The Chiefs have won five straight, but their offense has yet to consistently take flight.
Save for their 41-point outburst on Sunday Night Football against the rival Raiders, Kansas City has failed to score 21 offensive points in five of its last six games. The Chiefs finished with 22 points on a windy night against the Broncos last weekend thanks to a Daniel Sorensen pick-six, icing a low-scoring affair and helping the Chiefs create some breathing room in the AFC West standings.
Patrick Mahomes has been forced to answer questions about the Chiefs' offensive struggles all season long, and this week was no different. It didn't help that NBC's cameras caught him exchanging words of frustration with offensive coordinator Eric Bieniemy after a drive stalled in the fourth quarter.
Mahomes explained that exchange Wednesday, providing reasoning related to a strange false start penalty drawn by Mahomes.
"Yeah I mean I still don't know why I got called for the false start, so I'll try to figure out that, so I'll try not to do that again," Mahomes said, via the Kansas City Star. "I thought it was pretty common with what I usually do on hard counts, but he called it so got to try to not do it again. We kind of got put into a situation where we tried to get into field goal range to get another field goal and we didn't get there. It was not executing the way we want to. We kind of drove it a little bit and kind of like the rest of the game, we didn't find a way to put points on the board."
Kansas City won the game despite finishing with just 267 yards of total offense, including 178 through the air. Mahomes threw yet another interception -- his 12th of the season -- and finished with a passer rating of 57.3, far off the mark that once saw him earn NFL MVP honors in 2018.
It was more of the same for Mahomes, who hasn't been as sharp in 2021. The Chiefs haven't gone on a winning streak because their offense suddenly rediscovered its magic of recent years; instead, it's been their defensive turnaround that has helped them bounce back from a slow start.
Mahomes, meanwhile, has been left to work with Bieniemy on figuring out how to unlock their once-explosive attack. The work has become exasperating at times, leading to Sunday night's display of annoyance.

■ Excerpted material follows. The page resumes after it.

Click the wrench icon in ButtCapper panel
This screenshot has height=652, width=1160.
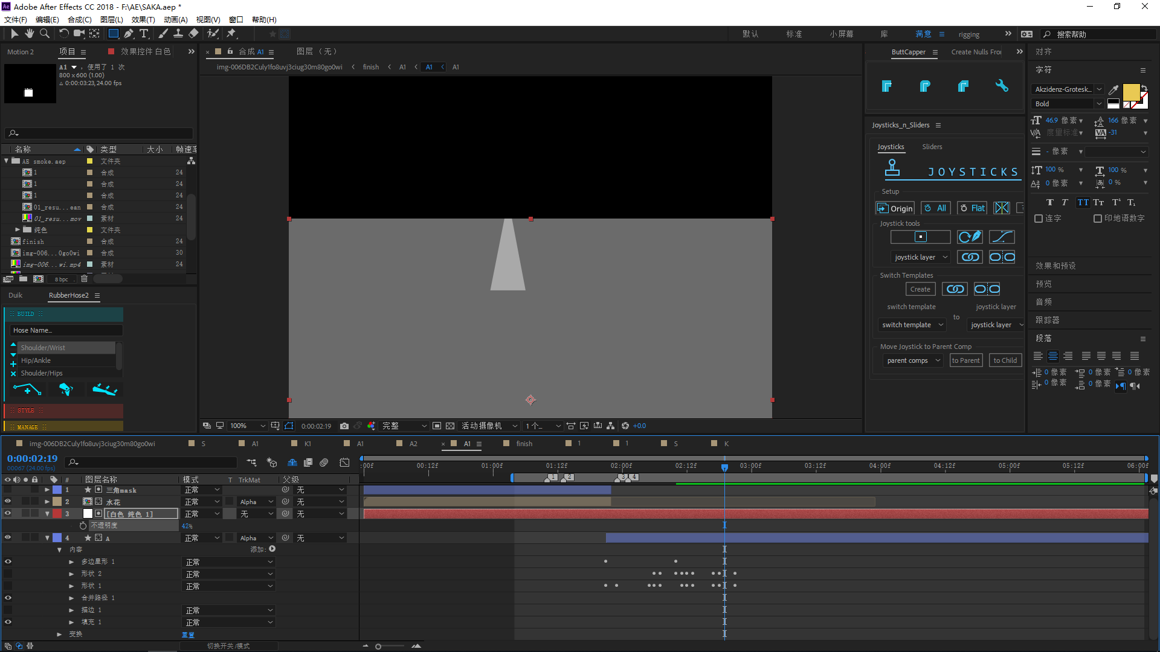(1002, 86)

"Yeah, it was kind of a little mix-up of the play that we wanted to call in that situation," Mahomes said. "And then I, like you said, both of us love it. I think that's the biggest thing: Both of us love being out there playing this sport, being part of the Kansas City Chiefs, and we both were just frustrated more with the game than we were with each other. And so obviously, we got a little frustration there.
"But we talked it out right after and I mean, I love that dude. He loves me and we'll keep rolling."
Keeping it rolling includes continuing to take shots and be aggressive, even if it doesn't help Mahomes' interception total. He's said he'll try to limit giveaways going forward, but not to the point where he'll change the way he plays to avoid turnovers.
Andy Reid has taken a similar stance on the matter, opting to continue with what has proven to work in the past. Eventually, they believe, it'll sort itself out.
If the Chiefs were in a worse spot in the standings, more drastic changes would be necessary. At 8-4, such adjustments aren't necessary, at least not right now.
A few fewer errors in the form of penalties and turnovers should make these questions go away. The Chiefs hope that becomes reality sooner rather than later, so they can instead spend their time focusing on keeping the Chargers from catching them in the standings, not on keeping the ball out of defenders' hands.